West Point Going Gender Neutral
West Point is changing its Alma Mater and most cherished poem to be more gender neutral.
The head of the U.S. Military Academy thinks it’s time to replace the “men” and “sons” in West Point’s two most beloved songs with more gender-neutral lyrics. Lt. Gen. Franklin “Buster” Hagenbeck, superintendent of the nation’s oldest military academy, told a congressional oversight committee Wednesday that with more than 3,000 women graduating from West Point since 1976, the change is long overdue.
During a presentation Wednesday to the academy’s Board of Visitors meeting in Washington, Hagenbeck said he wants to change the words to the military academy’s alma mater and its companion piece, “The Corps.” Both songs date back about a century. In “The Corps,” the proposals include changing “The men” to “The ranks,” and “We sons” to “The Corps.” The superintendent said the changes aren’t being pushed by female cadets, but it’s a commonsense move considering the role women play in today’s military. “When are they going to be recognized for what they’re doing?” he said.

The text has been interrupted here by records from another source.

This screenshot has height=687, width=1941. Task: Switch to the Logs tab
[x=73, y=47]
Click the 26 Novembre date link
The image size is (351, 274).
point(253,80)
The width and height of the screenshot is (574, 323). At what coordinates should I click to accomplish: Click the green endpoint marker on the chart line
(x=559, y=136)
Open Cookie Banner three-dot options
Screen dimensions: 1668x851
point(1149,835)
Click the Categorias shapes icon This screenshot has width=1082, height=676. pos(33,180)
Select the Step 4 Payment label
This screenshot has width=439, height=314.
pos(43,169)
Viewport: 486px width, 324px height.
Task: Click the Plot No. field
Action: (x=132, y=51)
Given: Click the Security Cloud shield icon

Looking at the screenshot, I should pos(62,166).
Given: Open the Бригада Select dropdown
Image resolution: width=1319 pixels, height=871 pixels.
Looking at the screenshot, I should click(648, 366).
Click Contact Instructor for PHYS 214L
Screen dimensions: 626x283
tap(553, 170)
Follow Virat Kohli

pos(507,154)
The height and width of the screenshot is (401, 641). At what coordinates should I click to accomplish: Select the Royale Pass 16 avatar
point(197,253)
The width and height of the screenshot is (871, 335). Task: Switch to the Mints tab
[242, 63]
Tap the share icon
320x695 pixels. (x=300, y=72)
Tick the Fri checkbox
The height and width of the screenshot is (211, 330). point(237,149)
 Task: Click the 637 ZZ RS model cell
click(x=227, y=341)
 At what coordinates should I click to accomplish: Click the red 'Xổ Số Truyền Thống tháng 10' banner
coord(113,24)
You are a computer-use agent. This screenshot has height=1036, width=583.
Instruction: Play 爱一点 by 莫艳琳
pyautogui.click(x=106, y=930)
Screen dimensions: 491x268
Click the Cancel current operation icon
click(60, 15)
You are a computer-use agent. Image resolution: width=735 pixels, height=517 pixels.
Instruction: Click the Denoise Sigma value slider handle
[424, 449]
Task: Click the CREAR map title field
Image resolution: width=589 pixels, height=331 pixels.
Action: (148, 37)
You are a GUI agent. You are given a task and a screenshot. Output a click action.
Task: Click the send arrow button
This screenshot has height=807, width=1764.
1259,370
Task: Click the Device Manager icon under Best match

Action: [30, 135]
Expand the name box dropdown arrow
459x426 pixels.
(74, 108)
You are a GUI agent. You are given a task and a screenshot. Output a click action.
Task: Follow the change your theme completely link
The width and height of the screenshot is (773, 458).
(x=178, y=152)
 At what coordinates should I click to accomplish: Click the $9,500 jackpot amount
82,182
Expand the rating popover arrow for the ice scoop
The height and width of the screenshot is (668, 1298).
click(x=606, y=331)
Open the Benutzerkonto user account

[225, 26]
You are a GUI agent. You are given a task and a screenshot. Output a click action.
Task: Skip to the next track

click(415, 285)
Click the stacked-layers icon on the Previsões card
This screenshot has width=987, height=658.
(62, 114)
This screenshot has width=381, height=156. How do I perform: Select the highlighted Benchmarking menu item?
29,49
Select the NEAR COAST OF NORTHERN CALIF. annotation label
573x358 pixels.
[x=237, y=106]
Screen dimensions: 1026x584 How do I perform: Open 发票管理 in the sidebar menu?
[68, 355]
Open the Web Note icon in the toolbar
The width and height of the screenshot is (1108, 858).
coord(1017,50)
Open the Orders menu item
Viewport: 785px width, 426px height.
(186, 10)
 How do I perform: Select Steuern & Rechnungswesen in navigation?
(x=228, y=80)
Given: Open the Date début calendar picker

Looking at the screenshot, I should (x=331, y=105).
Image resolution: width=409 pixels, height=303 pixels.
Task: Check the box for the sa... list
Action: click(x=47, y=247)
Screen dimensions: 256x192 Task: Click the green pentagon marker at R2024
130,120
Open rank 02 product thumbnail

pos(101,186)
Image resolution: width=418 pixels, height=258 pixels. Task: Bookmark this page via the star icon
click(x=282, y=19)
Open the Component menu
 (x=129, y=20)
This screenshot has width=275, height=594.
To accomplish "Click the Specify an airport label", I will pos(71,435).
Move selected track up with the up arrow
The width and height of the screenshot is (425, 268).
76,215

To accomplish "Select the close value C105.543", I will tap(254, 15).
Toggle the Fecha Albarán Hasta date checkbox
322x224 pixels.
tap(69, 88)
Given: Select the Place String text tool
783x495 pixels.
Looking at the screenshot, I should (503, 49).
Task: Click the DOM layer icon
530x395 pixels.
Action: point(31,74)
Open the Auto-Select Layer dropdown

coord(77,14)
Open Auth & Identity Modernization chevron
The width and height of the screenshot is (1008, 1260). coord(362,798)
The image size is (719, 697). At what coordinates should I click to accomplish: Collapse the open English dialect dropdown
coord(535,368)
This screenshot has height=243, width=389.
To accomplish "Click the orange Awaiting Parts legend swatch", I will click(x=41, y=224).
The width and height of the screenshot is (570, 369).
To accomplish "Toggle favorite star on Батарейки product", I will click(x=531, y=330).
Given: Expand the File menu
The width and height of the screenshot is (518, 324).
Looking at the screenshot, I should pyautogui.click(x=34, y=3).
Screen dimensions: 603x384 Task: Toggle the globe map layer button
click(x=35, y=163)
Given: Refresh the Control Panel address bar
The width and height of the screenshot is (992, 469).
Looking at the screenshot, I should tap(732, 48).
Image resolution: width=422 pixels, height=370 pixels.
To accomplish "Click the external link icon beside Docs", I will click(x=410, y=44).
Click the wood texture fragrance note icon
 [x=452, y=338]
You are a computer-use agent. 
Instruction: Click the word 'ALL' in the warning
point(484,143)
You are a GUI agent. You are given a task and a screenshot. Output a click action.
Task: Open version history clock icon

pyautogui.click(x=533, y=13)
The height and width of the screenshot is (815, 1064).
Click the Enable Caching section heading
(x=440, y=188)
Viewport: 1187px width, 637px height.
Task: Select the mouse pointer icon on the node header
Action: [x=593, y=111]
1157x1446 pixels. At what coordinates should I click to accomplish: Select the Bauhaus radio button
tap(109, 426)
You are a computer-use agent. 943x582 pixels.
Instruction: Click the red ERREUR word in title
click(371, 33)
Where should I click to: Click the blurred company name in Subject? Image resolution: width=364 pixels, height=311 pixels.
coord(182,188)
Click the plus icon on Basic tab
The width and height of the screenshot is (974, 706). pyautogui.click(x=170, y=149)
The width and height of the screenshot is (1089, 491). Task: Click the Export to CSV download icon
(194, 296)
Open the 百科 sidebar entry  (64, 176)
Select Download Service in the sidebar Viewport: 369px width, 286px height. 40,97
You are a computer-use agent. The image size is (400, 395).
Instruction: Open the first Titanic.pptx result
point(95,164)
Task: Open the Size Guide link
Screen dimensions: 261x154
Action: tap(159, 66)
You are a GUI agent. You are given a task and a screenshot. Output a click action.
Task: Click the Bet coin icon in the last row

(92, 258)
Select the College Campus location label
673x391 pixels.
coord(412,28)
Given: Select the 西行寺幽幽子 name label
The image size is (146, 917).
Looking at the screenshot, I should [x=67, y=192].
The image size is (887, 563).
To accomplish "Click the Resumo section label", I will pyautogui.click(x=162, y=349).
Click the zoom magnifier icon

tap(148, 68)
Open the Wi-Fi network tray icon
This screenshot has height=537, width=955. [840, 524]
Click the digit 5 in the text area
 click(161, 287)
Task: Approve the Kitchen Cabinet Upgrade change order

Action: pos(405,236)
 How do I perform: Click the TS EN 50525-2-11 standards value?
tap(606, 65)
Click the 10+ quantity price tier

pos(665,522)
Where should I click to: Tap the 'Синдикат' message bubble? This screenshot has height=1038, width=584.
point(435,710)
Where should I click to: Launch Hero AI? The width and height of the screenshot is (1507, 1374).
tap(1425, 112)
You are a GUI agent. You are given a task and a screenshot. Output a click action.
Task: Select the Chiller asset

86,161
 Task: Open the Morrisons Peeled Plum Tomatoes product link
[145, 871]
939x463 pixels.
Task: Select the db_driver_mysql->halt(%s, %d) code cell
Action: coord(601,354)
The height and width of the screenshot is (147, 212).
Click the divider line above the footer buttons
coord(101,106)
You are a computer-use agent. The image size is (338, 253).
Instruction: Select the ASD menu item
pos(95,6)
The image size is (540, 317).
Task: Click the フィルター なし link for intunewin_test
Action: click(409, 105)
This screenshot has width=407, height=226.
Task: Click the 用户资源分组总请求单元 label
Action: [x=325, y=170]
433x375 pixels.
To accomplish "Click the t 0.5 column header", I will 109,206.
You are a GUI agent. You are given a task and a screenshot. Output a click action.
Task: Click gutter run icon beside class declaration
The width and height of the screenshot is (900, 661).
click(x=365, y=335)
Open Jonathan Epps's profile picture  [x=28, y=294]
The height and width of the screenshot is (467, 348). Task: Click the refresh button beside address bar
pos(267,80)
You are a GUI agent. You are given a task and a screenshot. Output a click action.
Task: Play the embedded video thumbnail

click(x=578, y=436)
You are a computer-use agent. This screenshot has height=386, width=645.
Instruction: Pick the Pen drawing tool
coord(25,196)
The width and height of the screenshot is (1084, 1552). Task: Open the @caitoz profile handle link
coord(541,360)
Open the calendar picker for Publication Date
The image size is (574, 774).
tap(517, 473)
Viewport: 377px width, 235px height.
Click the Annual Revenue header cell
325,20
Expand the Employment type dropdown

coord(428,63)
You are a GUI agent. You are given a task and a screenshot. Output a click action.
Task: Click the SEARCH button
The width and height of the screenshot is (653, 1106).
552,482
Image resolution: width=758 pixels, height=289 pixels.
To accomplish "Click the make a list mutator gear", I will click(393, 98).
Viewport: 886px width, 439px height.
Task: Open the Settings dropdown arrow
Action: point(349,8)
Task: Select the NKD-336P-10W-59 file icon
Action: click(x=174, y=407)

Hagenbeck said he got the idea for the revision two years ago at a ceremony commemorating the 30th anniversary of women being admitted to West Point. He listened as the female alums sang lyrics from the songs that included, “We sons of today, we salute you.”
Hagenbeck has spent the last few months discussing the possible changes with alumni, Army brass and cadets. He said he’ll make the final decision, possibly after graduation ceremonies on May 31 and before the Class of 2012 arrives this summer.
While seemingly trivial, this is a major change to beloved Corps institutions. And West Point loves its tradition. Still, it’s hard to argue that it makes sense, more than a generation after the first females graduated from the Academy, to have cadets chant, “We sons of today, we salute you/You sons of an earlier day.” One wonders if the second “sons” will go as well?
Incidentally, while there’s technically music to go with it, “The Corps” began and exists primarily as a poem. Indeed, I’m not at all sure I’ve ever heard it sung.
Also, if the Supe’s up for making changes to bring these institutions into the modern day, one wonders whether “With eyes up thanking our God” is up for review? Then again, I’m not sure what else will rhyme with “Where they of the corps have trod.”
Story via email tip from Jeff Quinton.